Multiple studies conducted by Steelcase, a global leader in office architecture, furniture and technology solutions, make clear that companies must address several key employee expectations regarding workplace conditions to help the ongoing transition back to the office in our COVID-influenced new normal.
The studies’ results, which are disseminated in Steelcase’s recent “Global Report: Changing Expectations and the Future of Work,” provide interesting insights and helpful calls-to-action for employers worldwide that are already in return-to-work mode or who plan to bring their workforces back to the office in the near future.

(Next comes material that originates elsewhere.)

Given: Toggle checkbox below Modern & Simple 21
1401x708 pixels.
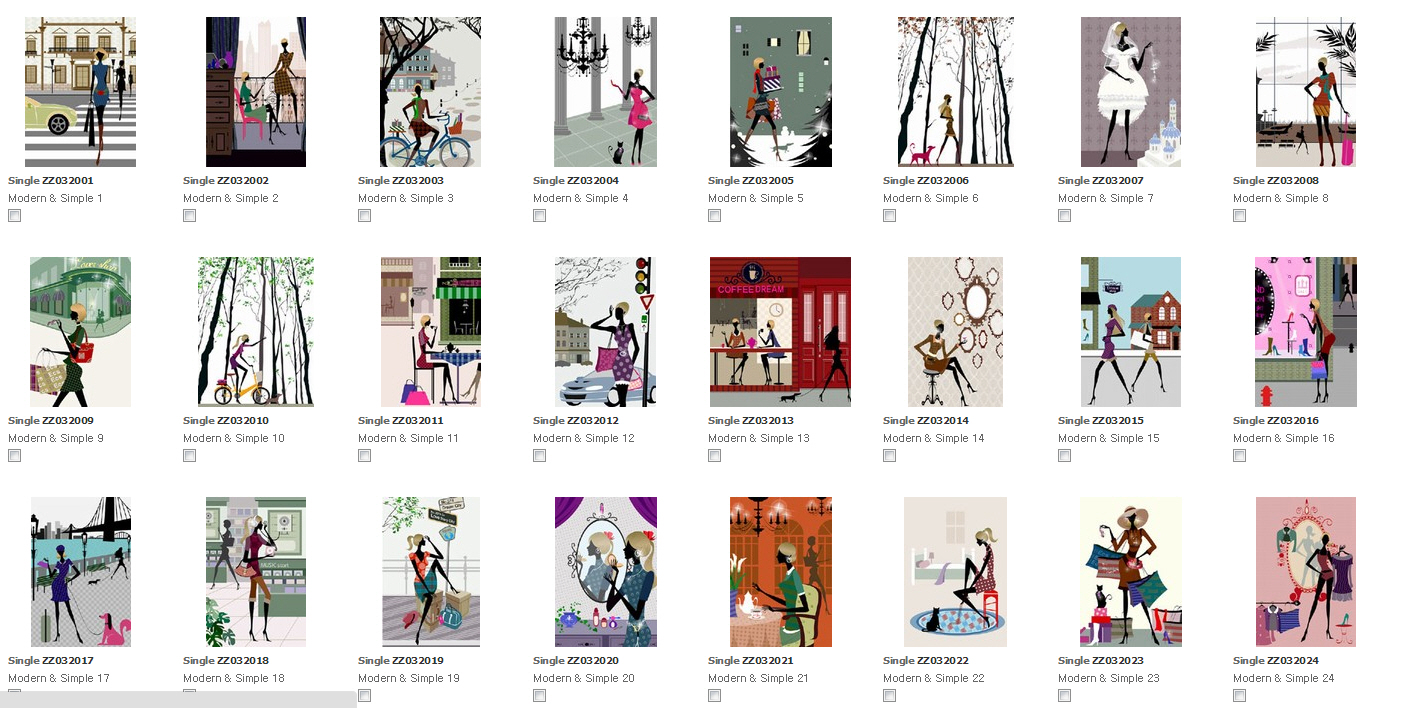Looking at the screenshot, I should 715,696.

According to the report, “After spending months at home during a crisis, workers have never been more in touch with what they want from their work and workplace. They have new and increased expectations of their employers and workplaces — desiring a dramatically different and better experience than the one they left.”
Two of the “critical employee needs” identified in the report, “Productivity” and “Comfort,” are of particular interest with regard to the well-known benefits of sound masking: reduced noise distractions, increased speech privacy, and enhanced workplace comfort.
Productivity
According to the report, “Pre-pandemic, people struggled in offices if they didn’t have the right levels of privacy to allow them to do focused work. Now, there’s a lot of conjecture that people will come back to the office solely for group activities and collaboration. But the data show employees and leaders want workplaces to support individual focus work as well as collaboration” (emphasis added).
Comfort
Of the ten countries included in the Steelcase studies, nine rank a “quiet, professional environment” among the top five reasons for wanting to return to the workplace (emphasis added).
There are numerous interesting and informative findings in the report, but the most important takeaway is that sound masking clearly addresses two of the key areas of focus: the needs for workplace environments to be both productive and comfortable.
As a sidenote, many people confuse sound masking with “white noise” or “pink noise,” which do not increase speech privacy or reduce noise distractions. Whereas sound masking output is engineered to cover, or “mask,” a specific frequency spectrum that matches the average human vocal range.